Start READING PASSAGE

Tom Curry: 'If I'm ready and allowed, I want to play for England'
5 hours ago

Tom Curry has invested in a remote-controlled lawn mower which he loves so much he has decided to give it a name. “We were going to call it Steve,” he announces.

“As in Borthwick?”

“I never thought of that. Oh Lord,” he says, eyes widening in alarm.

It is tempting at this point to insert a gag about one Steve being a pre-programmed robot incapable of changing direction and the other being a motorised grass-cutting device that ensures a nice stripe to the back garden but let’s not go there. Besides, it turns out the spelling of Curry’s remote-controlled Steve is different – Stive – after Stiga, the manufacturers. So no relation. 

England head coach Steve Borthwick has always tended to pick Curry whenever possible (Photo by Paul Harding/Getty Images)

More of Borthwick and his stuttering England side later but for the moment let’s enjoy the mental image of Sale’s destructive splatter tackler pottering quietly in his grounds in the south Manchester suburbs. Injury, and the pick-up in the weather, has seen Curry devoting a lot more of his time to his garden of late.

End READING PASSAGE
Start MATERIAL SHOWN

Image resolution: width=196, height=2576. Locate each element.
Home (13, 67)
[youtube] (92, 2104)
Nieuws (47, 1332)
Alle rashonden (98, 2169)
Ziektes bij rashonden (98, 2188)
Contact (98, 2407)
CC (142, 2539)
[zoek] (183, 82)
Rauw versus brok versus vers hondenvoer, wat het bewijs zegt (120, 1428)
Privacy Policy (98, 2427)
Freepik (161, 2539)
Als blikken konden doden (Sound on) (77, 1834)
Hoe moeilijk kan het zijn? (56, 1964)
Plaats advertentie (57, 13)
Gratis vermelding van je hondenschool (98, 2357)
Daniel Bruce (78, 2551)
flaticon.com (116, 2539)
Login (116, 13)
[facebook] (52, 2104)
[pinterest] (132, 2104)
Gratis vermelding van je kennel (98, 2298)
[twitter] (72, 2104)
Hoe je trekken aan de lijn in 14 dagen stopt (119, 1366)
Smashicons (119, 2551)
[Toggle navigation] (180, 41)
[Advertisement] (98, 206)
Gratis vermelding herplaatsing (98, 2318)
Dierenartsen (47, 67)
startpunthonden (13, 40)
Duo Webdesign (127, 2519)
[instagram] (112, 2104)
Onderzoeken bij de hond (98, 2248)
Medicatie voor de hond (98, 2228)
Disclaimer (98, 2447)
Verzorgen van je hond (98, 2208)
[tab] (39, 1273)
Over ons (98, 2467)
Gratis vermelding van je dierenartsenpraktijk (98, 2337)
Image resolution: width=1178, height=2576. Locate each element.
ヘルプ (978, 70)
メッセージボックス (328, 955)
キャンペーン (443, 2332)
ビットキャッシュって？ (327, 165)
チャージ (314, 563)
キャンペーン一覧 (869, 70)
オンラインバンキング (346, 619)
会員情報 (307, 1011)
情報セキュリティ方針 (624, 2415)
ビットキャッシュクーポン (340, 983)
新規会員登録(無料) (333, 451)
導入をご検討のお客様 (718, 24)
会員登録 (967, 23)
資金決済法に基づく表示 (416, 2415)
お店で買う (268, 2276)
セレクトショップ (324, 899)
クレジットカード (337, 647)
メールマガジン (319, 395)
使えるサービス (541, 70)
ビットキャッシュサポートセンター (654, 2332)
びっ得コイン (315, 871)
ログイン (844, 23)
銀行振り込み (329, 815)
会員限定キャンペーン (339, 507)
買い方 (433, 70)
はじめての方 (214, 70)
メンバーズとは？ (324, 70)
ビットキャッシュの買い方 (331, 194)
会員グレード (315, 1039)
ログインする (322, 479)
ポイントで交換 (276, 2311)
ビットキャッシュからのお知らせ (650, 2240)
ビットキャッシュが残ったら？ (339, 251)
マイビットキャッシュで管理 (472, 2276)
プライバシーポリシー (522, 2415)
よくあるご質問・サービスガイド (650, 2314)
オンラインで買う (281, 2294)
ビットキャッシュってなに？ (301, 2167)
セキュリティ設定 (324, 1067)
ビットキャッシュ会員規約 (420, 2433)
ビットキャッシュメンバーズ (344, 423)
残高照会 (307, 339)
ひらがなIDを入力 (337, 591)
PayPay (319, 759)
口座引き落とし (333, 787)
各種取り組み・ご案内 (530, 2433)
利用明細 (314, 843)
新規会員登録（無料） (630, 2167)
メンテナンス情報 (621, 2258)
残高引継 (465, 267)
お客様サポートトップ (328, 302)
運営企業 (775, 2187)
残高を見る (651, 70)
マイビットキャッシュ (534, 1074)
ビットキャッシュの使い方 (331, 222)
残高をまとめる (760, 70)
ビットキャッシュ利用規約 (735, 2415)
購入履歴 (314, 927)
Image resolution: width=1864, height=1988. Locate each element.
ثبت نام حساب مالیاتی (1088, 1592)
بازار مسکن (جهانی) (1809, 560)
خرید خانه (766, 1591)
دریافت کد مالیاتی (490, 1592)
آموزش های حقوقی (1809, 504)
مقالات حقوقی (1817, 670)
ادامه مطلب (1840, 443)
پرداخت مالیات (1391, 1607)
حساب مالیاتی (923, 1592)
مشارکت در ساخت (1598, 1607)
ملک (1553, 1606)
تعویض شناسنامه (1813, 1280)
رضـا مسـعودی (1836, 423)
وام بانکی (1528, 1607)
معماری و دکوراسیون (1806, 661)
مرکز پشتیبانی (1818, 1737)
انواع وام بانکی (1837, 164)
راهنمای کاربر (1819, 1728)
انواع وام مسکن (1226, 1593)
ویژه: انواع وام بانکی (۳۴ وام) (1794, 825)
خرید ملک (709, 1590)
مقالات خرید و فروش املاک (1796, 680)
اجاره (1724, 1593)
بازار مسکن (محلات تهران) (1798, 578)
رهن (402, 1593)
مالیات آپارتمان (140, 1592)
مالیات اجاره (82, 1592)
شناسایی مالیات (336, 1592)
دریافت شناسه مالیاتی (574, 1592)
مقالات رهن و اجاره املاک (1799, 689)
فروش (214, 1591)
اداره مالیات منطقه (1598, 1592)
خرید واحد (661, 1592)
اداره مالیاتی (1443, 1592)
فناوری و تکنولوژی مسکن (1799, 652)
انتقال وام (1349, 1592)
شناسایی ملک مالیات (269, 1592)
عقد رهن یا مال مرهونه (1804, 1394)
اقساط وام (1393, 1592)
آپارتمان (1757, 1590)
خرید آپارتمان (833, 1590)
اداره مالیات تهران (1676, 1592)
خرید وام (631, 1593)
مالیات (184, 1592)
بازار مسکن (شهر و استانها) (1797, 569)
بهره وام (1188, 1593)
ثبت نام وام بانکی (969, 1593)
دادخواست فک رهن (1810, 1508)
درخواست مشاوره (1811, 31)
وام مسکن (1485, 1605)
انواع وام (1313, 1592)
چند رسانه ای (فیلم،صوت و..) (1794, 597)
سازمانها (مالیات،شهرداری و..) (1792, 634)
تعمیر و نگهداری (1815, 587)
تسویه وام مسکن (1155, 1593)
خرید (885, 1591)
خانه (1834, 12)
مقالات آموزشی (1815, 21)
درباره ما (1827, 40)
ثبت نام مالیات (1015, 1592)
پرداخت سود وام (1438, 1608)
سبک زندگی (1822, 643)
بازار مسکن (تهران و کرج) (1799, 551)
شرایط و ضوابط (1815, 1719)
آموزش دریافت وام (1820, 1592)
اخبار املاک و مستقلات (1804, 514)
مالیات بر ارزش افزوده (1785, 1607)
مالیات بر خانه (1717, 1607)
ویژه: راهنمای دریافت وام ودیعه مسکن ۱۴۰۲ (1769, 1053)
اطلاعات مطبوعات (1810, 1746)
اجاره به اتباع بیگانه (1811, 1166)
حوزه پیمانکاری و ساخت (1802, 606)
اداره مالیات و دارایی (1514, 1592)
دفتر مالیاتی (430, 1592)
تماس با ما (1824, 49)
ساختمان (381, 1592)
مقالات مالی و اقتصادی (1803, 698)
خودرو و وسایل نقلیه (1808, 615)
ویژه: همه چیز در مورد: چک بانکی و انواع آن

End MATERIAL SHOWN

**STATED PROBLEM 1**
List every person named in the article about Tom Curry.
**STATED PROBLEM 2**
In the Tom Curry article, how is the name of Curry's remote-controlled lawn mower actually spelled?

**CORRECT OUTPUT 1**
Tom Curry, Steve Borthwick, Paul Harding

**CORRECT OUTPUT 2**
Stive, after Stiga, the manufacturers.